- [What is needed] Render every entry exactly as it appears.

- [Dataset]
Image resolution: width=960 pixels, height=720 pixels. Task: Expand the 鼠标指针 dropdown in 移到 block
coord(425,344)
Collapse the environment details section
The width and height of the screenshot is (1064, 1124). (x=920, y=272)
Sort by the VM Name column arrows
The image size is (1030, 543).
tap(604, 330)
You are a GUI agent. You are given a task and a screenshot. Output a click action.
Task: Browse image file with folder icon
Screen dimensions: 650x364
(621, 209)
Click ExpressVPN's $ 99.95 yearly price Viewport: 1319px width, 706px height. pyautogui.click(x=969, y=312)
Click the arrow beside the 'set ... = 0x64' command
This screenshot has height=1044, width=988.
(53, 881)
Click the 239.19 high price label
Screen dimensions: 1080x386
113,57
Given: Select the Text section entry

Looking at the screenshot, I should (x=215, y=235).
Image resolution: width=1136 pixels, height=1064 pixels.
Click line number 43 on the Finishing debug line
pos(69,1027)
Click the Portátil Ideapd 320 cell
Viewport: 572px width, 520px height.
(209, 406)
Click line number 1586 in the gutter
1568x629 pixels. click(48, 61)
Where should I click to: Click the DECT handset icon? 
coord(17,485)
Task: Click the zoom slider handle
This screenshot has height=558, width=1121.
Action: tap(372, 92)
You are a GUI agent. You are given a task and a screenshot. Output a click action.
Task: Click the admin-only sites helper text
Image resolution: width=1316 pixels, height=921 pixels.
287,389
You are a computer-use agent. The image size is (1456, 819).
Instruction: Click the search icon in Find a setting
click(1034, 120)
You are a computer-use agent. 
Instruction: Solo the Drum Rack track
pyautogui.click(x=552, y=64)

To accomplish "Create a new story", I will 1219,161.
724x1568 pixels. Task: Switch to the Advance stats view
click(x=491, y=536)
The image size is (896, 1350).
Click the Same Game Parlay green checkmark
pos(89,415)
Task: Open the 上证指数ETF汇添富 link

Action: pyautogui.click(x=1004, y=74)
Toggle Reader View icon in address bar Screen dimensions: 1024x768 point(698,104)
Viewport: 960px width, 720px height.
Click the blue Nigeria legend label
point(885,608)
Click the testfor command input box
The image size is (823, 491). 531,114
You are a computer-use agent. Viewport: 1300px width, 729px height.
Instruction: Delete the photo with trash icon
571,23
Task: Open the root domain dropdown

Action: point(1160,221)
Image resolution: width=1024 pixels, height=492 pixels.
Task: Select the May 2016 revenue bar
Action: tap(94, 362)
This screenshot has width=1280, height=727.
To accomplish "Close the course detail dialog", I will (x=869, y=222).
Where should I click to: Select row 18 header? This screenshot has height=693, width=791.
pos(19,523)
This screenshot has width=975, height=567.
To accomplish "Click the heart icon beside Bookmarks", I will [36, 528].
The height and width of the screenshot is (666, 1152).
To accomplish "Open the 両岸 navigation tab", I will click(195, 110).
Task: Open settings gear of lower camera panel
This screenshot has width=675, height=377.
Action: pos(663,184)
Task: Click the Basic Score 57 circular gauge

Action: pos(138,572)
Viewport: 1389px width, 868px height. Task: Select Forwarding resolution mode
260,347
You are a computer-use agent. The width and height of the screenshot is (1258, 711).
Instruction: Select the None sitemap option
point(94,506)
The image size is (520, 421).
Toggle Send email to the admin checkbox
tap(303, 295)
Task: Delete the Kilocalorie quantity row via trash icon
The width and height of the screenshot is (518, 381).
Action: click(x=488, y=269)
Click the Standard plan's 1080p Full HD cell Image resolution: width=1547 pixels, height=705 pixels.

- [Finished task]
Image resolution: width=960 pixels, height=720 pixels. Task: Expand the 鼠标指针 dropdown in 移到 block
coord(425,344)
Collapse the environment details section
The width and height of the screenshot is (1064, 1124). (x=920, y=272)
Sort by the VM Name column arrows
The image size is (1030, 543).
tap(604, 330)
You are a GUI agent. You are given a task and a screenshot. Output a click action.
Task: Browse image file with folder icon
Screen dimensions: 650x364
(621, 209)
Click ExpressVPN's $ 99.95 yearly price Viewport: 1319px width, 706px height. pyautogui.click(x=969, y=312)
Click the arrow beside the 'set ... = 0x64' command
This screenshot has height=1044, width=988.
(53, 881)
Click the 239.19 high price label
Screen dimensions: 1080x386
113,57
Given: Select the Text section entry

Looking at the screenshot, I should (x=215, y=235).
Image resolution: width=1136 pixels, height=1064 pixels.
Click line number 43 on the Finishing debug line
pos(69,1027)
Click the Portátil Ideapd 320 cell
Viewport: 572px width, 520px height.
(209, 406)
Click line number 1586 in the gutter
1568x629 pixels. click(48, 61)
Where should I click to: Click the DECT handset icon? 
coord(17,485)
Task: Click the zoom slider handle
This screenshot has height=558, width=1121.
Action: tap(372, 92)
You are a GUI agent. You are given a task and a screenshot. Output a click action.
Task: Click the admin-only sites helper text
Image resolution: width=1316 pixels, height=921 pixels.
287,389
You are a computer-use agent. The image size is (1456, 819).
Instruction: Click the search icon in Find a setting
click(1034, 120)
You are a computer-use agent. 
Instruction: Solo the Drum Rack track
pyautogui.click(x=552, y=64)

To accomplish "Create a new story", I will 1219,161.
724x1568 pixels. Task: Switch to the Advance stats view
click(x=491, y=536)
The image size is (896, 1350).
Click the Same Game Parlay green checkmark
pos(89,415)
Task: Open the 上证指数ETF汇添富 link

Action: pyautogui.click(x=1004, y=74)
Toggle Reader View icon in address bar Screen dimensions: 1024x768 point(698,104)
Viewport: 960px width, 720px height.
Click the blue Nigeria legend label
point(885,608)
Click the testfor command input box
The image size is (823, 491). 531,114
You are a computer-use agent. Viewport: 1300px width, 729px height.
Instruction: Delete the photo with trash icon
571,23
Task: Open the root domain dropdown

Action: point(1160,221)
Image resolution: width=1024 pixels, height=492 pixels.
Task: Select the May 2016 revenue bar
Action: tap(94, 362)
This screenshot has width=1280, height=727.
To accomplish "Close the course detail dialog", I will (x=869, y=222).
Where should I click to: Select row 18 header? This screenshot has height=693, width=791.
pos(19,523)
This screenshot has width=975, height=567.
To accomplish "Click the heart icon beside Bookmarks", I will [36, 528].
The height and width of the screenshot is (666, 1152).
To accomplish "Open the 両岸 navigation tab", I will click(195, 110).
Task: Open settings gear of lower camera panel
This screenshot has width=675, height=377.
Action: pos(663,184)
Task: Click the Basic Score 57 circular gauge

Action: pos(138,572)
Viewport: 1389px width, 868px height. Task: Select Forwarding resolution mode
260,347
You are a computer-use agent. The width and height of the screenshot is (1258, 711).
Instruction: Select the None sitemap option
point(94,506)
The image size is (520, 421).
Toggle Send email to the admin checkbox
tap(303, 295)
Task: Delete the Kilocalorie quantity row via trash icon
The width and height of the screenshot is (518, 381).
Action: click(x=488, y=269)
Click the Standard plan's 1080p Full HD cell Image resolution: width=1547 pixels, height=705 pixels.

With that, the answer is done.